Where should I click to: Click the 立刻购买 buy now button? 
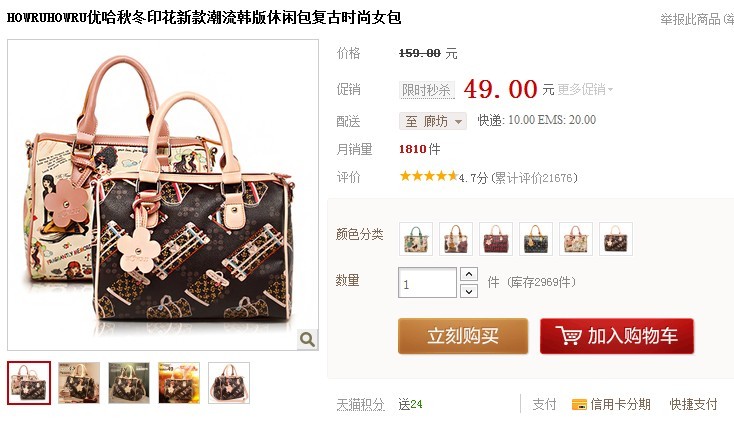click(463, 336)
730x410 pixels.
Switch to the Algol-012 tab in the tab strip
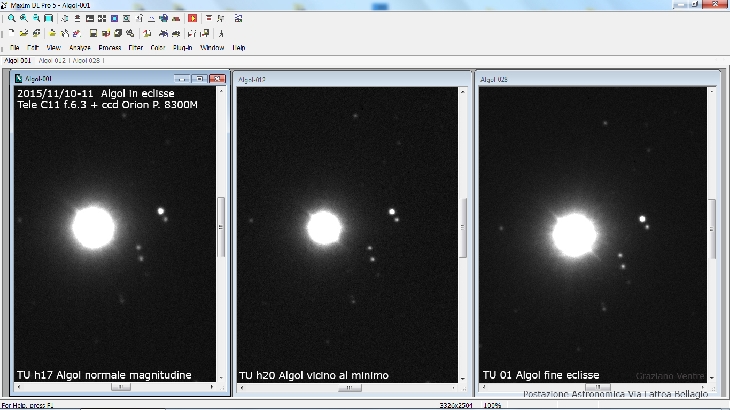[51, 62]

Brief - What you return must match the records line for line, with the pictures left out.

Task response -
Where should I click to: Click the 立刻购买 buy now button? 
click(463, 336)
730x410 pixels.
Switch to the Algol-012 tab in the tab strip
[51, 62]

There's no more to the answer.